David Benoit chronology
| Full Circle (2006) | Heroes (2008) | Earthglow (2010) |

= Heroes (David Benoit album) =

Heroes is an album by American pianist David Benoit released in 2008 and recorded for the Peak label. The album is Benoit's tribute to his musical 'heroes' who influenced his career, including Bill Evans, Dave Brubeck, and Dave Grusin.
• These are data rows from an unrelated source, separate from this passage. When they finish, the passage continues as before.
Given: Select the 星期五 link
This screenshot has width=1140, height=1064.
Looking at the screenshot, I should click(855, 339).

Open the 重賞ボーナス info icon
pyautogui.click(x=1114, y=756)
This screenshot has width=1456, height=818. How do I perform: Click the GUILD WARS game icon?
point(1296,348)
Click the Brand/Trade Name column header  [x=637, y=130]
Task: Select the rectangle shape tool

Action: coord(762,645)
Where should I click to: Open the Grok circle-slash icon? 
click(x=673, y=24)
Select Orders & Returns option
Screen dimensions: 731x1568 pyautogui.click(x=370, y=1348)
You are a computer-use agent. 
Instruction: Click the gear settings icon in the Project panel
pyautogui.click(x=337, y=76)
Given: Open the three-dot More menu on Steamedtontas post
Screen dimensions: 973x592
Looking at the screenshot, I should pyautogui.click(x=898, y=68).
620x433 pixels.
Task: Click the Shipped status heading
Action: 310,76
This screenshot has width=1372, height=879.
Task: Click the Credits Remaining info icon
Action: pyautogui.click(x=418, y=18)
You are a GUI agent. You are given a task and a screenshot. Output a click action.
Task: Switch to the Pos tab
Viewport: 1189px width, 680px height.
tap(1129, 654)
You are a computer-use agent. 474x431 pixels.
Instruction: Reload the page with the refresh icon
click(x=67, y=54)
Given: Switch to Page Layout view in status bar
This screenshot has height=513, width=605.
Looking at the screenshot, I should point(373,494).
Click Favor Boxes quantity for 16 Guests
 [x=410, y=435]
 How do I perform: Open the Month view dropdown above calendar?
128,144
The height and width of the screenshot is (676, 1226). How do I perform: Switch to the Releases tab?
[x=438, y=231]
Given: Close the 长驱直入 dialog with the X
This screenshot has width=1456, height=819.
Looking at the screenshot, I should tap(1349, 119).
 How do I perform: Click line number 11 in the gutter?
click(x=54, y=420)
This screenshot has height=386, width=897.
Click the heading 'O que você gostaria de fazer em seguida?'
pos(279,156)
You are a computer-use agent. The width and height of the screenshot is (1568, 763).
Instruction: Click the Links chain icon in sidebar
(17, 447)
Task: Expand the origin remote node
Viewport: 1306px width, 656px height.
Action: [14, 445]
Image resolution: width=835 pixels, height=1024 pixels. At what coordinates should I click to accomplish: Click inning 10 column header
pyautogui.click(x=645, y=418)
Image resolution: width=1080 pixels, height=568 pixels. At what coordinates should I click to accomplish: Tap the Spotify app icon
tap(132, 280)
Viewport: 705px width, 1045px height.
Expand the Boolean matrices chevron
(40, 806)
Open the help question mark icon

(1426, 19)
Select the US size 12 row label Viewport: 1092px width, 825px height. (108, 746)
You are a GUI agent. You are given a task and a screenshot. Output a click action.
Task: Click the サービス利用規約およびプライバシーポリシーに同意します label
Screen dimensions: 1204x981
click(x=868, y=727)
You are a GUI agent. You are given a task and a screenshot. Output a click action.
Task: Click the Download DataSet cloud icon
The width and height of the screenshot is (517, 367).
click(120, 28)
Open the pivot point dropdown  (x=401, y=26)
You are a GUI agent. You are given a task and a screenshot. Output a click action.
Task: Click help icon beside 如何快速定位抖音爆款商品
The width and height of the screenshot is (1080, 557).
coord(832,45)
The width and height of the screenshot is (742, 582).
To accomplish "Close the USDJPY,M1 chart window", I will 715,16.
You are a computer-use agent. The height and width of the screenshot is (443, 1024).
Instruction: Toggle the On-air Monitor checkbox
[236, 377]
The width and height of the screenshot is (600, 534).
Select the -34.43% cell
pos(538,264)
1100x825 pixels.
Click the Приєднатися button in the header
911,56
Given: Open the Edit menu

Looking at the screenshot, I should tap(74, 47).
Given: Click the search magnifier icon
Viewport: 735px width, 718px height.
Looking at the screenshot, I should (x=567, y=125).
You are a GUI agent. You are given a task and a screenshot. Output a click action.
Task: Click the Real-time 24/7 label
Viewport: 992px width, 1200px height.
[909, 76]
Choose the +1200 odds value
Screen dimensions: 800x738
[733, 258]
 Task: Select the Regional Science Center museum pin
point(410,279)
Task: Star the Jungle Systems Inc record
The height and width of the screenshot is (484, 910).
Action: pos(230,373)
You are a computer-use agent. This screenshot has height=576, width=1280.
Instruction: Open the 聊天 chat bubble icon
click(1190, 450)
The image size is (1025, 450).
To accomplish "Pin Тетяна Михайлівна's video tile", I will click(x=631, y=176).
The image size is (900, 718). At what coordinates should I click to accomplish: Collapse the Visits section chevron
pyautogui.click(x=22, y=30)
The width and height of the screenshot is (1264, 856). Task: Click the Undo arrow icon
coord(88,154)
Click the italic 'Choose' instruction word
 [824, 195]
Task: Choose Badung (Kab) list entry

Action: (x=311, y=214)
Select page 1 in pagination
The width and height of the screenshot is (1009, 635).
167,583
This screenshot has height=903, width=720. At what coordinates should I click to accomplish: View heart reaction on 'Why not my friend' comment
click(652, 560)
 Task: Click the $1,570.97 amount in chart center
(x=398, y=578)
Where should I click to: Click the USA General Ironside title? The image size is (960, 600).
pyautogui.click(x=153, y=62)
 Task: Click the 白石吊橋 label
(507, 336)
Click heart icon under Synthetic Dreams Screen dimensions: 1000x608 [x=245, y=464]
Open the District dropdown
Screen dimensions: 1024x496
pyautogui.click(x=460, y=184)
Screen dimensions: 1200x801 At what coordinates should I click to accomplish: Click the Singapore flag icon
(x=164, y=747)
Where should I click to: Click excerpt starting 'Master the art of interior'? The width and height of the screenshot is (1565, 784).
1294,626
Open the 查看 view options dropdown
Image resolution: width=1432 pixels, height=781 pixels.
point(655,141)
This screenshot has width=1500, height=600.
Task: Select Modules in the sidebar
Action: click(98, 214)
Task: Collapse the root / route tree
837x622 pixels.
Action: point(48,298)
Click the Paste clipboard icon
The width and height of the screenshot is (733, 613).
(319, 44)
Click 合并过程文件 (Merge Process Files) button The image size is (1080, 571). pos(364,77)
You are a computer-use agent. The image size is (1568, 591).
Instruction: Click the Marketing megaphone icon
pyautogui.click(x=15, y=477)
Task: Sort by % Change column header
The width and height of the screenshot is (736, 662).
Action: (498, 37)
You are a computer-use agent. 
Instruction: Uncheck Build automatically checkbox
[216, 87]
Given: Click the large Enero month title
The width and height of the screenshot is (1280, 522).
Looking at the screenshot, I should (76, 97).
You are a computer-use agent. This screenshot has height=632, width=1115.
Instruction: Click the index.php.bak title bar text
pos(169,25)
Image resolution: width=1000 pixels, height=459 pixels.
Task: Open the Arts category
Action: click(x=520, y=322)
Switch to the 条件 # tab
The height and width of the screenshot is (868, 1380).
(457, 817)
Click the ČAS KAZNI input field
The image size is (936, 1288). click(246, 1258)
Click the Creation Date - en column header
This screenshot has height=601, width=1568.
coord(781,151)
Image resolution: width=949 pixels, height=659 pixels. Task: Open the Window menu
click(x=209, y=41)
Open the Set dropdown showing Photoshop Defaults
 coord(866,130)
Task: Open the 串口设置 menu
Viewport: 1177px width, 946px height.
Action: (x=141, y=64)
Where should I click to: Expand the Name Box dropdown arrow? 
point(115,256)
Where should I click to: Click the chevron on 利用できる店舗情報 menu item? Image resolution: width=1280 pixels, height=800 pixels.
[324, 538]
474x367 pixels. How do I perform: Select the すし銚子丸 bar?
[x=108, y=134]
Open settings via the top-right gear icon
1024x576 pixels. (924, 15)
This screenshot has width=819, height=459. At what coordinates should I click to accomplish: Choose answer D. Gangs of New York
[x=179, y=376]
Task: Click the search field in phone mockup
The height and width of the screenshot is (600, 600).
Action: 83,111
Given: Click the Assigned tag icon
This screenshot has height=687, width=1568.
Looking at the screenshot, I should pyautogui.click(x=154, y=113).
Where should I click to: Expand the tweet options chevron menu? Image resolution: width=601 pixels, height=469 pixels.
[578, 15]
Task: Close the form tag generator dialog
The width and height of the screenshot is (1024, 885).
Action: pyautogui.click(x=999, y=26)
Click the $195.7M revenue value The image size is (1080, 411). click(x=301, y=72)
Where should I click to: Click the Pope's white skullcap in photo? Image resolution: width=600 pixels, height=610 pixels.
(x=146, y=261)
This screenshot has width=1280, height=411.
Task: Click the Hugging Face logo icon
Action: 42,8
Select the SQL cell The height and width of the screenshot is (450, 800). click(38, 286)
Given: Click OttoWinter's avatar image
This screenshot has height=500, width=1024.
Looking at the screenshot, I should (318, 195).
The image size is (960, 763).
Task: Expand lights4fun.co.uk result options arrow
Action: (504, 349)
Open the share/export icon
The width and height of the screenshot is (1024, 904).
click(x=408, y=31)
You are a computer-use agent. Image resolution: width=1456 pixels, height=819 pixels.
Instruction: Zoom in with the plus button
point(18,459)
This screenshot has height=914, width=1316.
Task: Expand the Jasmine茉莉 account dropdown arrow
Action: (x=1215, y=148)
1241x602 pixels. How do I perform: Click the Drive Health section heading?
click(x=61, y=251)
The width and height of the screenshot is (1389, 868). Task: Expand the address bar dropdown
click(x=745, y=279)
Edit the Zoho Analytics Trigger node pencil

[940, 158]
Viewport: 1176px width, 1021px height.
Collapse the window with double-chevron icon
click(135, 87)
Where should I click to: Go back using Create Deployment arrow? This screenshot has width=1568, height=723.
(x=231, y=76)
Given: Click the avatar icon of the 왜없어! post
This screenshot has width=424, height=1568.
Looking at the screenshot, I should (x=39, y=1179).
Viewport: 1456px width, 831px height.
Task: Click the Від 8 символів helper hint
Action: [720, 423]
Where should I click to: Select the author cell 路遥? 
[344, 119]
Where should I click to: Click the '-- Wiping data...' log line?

Heroes reached No. 9 on the Billboard Contemporary Jazz Albums chart.

==Track listing==
1. "Mountain Dance" (Dave Grusin) - 4:04
2. "Human Nature" (John Bettis, Steve Porcaro) - 4:12
3. "Your Song" (Elton John, Bernie Taupin) - 3:49
4. "Light My Fire" (Robbie Krieger, John Densmore, Jim Morrison, Ray Manzarek) - 4:00
5. "Never Can Say Goodbye" (Clifton Davis) - 4:19
6. "She's Leaving Home" (John Lennon, Paul McCartney) - 3:35
7. "Song for My Father" (Horace Silver) - 3:20
8. "You Look Good to Me" (Walter Donaldson) - 2:56
9. "Waltz for Debby" (Bill Evans) - 5:03*
10. "A Twisted Little Etude" (David Benoit) - 2:29
11. "Blue Rondo à la Turk" (Dave Brubeck) - 5:00
12. "If I Were a Bell" (Frank Loesser) - 3:23 [Bonus Track on Japanese Edition]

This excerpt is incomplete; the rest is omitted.